What to produce => Take the line containing "Click the large ring product image" through the last line of the data and retype those lines exactly. Pictures do not belong in the copy.

(Data records)

↓↓↓

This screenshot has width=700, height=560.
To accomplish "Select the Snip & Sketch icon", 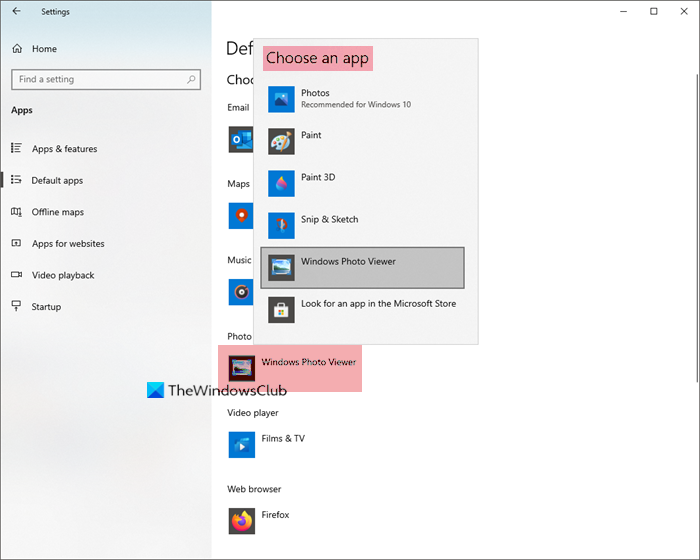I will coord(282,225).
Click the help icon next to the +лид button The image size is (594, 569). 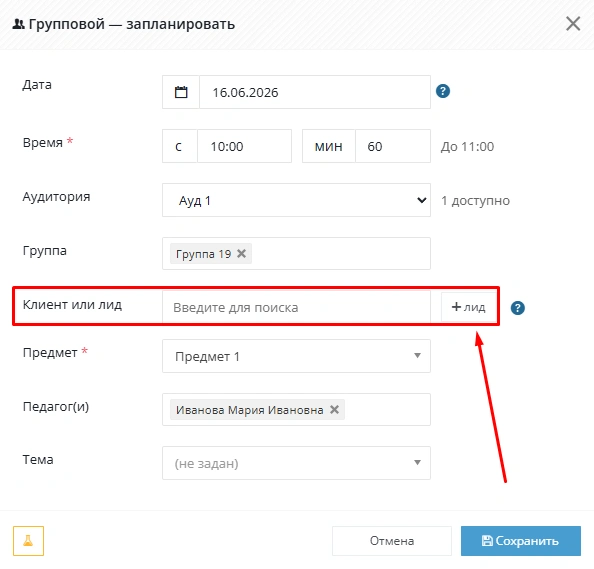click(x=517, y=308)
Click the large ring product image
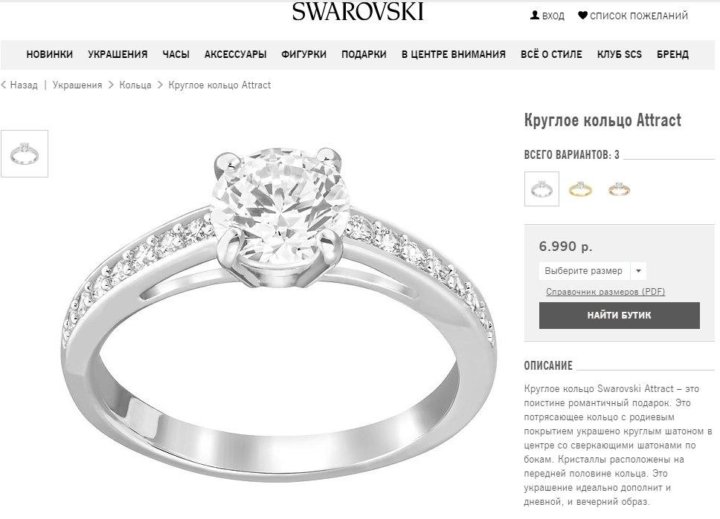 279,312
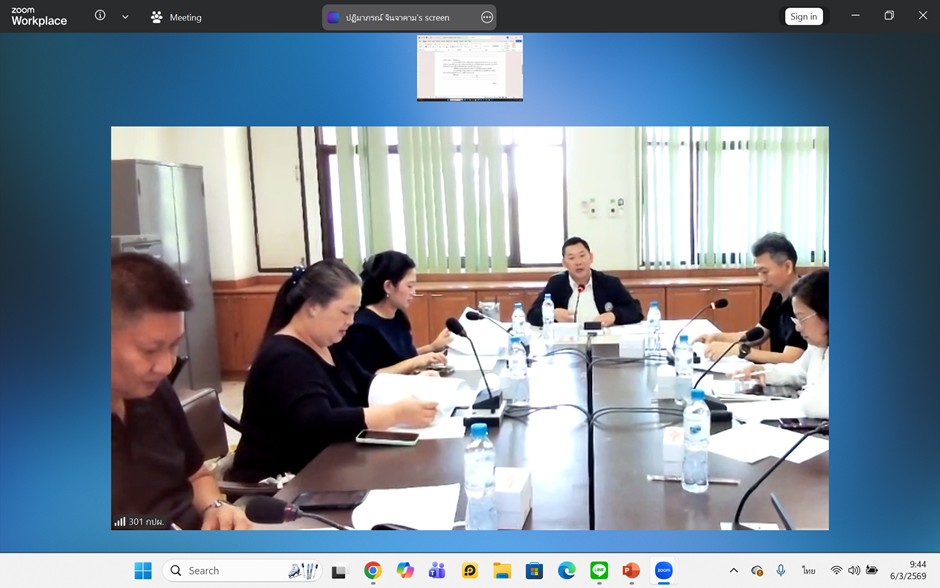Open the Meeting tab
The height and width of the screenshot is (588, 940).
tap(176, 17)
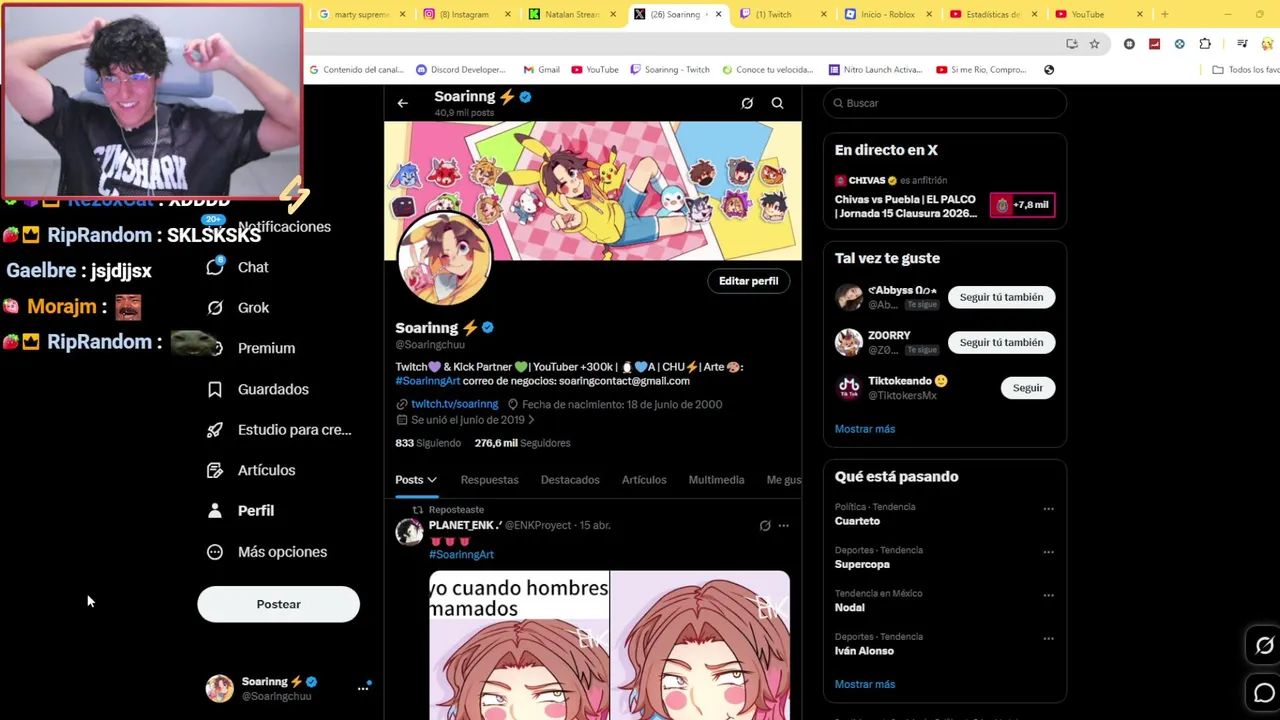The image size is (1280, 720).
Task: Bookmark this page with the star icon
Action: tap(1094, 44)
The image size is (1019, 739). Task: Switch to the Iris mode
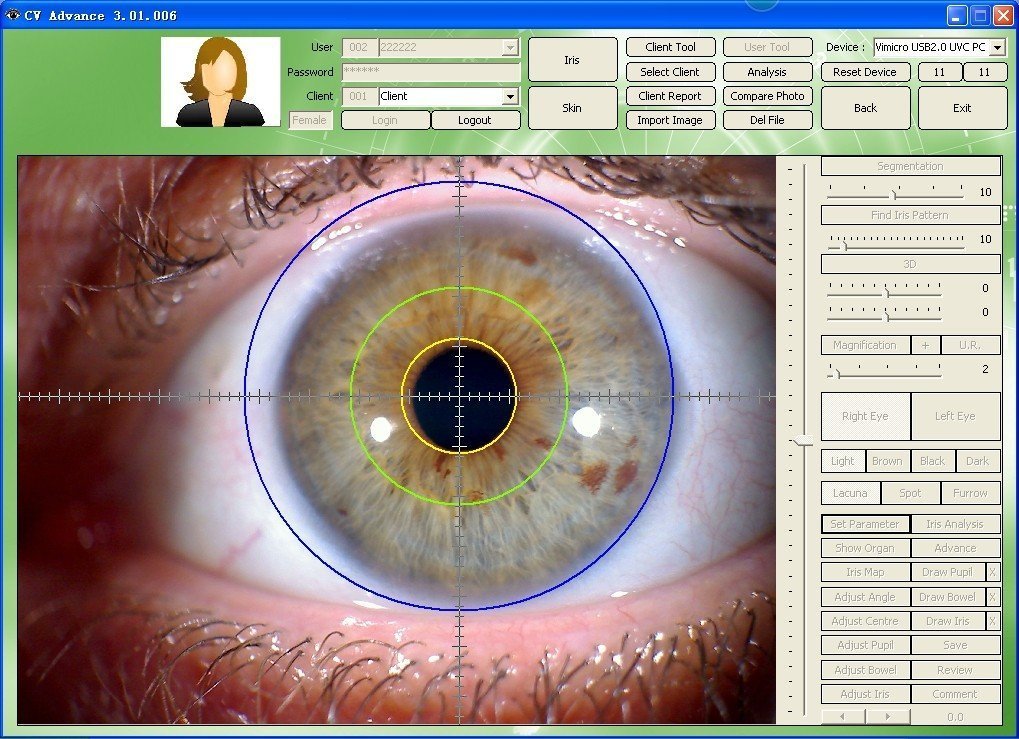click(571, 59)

↑↑↑

Response to the task =>
Click the large ring product image
 279,312
Open the Meeting tab
The height and width of the screenshot is (588, 940).
tap(176, 17)
The image size is (1280, 720).
Task: Bookmark this page with the star icon
Action: tap(1094, 44)
The image size is (1019, 739). Task: Switch to the Iris mode
click(571, 59)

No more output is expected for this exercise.